Unsupervised Classification and ‘Explainable’ AI
The final, and potentially most rewarding rung on the AI ladder, when it comes to exploring novel morphological features and their related biological entities and clinical significance, is the concept of unsupervised classification in conjunction with so-called ‘explainable’ AI. In this methodology, unsupervised clustering is performed on components (such as smaller tiles) of non-annotated images, and these clusters can then be used to explore their prognostic or predictive relevance in correlation with clinical outcome data.17 Once validated, these clusters and the resulting overall classification of the entire tumor could then be used in isolation for prognostic and predictive purposes. However, perhaps most excitingly, this could also provide a vantage point for unbiased exploratory analysis through the concept of ‘explainable AI.’ This means that individual segments, tiles, or cells that hold the most relevant outcome information can be investigated for specific morphologic features that could serve to refine current classifications and to be translated to routine pathology practice, and/or these areas of the tumor could be subjected to orthogonal techniques such as mutation profiling or spatial transcriptomics for more in-depth exploratory molecular analysis.

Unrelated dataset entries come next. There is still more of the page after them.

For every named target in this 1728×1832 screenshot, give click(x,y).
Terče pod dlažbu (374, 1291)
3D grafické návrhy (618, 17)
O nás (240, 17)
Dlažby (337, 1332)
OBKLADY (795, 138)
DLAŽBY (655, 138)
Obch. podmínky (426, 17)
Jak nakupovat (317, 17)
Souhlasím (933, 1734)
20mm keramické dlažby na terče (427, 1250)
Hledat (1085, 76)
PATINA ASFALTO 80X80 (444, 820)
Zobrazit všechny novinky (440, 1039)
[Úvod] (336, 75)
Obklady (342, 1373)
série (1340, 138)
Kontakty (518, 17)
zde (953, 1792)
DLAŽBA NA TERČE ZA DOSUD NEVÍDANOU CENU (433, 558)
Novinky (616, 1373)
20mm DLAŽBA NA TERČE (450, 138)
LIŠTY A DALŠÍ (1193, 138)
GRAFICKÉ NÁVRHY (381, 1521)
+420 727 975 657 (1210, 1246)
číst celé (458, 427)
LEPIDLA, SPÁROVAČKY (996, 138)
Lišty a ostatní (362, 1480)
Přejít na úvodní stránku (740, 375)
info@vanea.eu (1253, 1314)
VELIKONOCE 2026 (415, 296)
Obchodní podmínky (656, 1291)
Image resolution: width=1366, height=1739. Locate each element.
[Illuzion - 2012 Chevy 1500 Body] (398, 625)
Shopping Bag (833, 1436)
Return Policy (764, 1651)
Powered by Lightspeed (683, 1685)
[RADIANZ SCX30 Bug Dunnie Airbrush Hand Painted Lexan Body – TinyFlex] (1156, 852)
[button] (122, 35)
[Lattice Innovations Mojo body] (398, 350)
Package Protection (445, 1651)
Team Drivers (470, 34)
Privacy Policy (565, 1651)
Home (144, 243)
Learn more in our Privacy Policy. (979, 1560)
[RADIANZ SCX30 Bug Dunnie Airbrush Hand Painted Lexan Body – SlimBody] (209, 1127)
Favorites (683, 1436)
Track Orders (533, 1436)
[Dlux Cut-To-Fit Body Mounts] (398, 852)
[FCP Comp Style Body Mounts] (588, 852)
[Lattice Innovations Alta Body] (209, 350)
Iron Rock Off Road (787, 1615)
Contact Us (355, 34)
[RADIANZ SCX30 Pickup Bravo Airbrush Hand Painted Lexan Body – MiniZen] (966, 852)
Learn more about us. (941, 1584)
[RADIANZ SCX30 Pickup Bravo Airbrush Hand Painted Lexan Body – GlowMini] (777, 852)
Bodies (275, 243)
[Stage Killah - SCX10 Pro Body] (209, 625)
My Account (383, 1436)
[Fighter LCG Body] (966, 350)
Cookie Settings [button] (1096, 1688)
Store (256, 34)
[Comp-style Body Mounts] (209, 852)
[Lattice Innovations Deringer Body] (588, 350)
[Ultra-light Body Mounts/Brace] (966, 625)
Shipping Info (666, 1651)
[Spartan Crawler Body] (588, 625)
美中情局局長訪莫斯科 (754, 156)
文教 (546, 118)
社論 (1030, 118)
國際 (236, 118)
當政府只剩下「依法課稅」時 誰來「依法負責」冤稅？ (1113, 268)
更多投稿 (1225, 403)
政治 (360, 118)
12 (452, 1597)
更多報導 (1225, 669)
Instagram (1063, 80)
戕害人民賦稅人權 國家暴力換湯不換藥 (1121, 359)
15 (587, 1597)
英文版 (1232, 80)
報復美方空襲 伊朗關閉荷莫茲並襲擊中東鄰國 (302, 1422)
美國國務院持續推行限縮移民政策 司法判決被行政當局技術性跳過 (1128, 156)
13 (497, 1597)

While we are still in the early phases of the application of AI in thoracic pathology, this field holds great promise for better definition of prognosis and prediction of therapy response for our patients. It has the potential to facilitate affordable worldwide access to such techniques and will ultimately promote equity of outcomes for the global patient community. It is also likely to serve as a flywheel for rapid expansion of our knowledge of the biology of thoracic malignancies. These significant benefits have been recognized by the IASLC Pathology Committee, which has recently founded an AI working group to coordinate, lead, and support such initiatives within the association and beyond.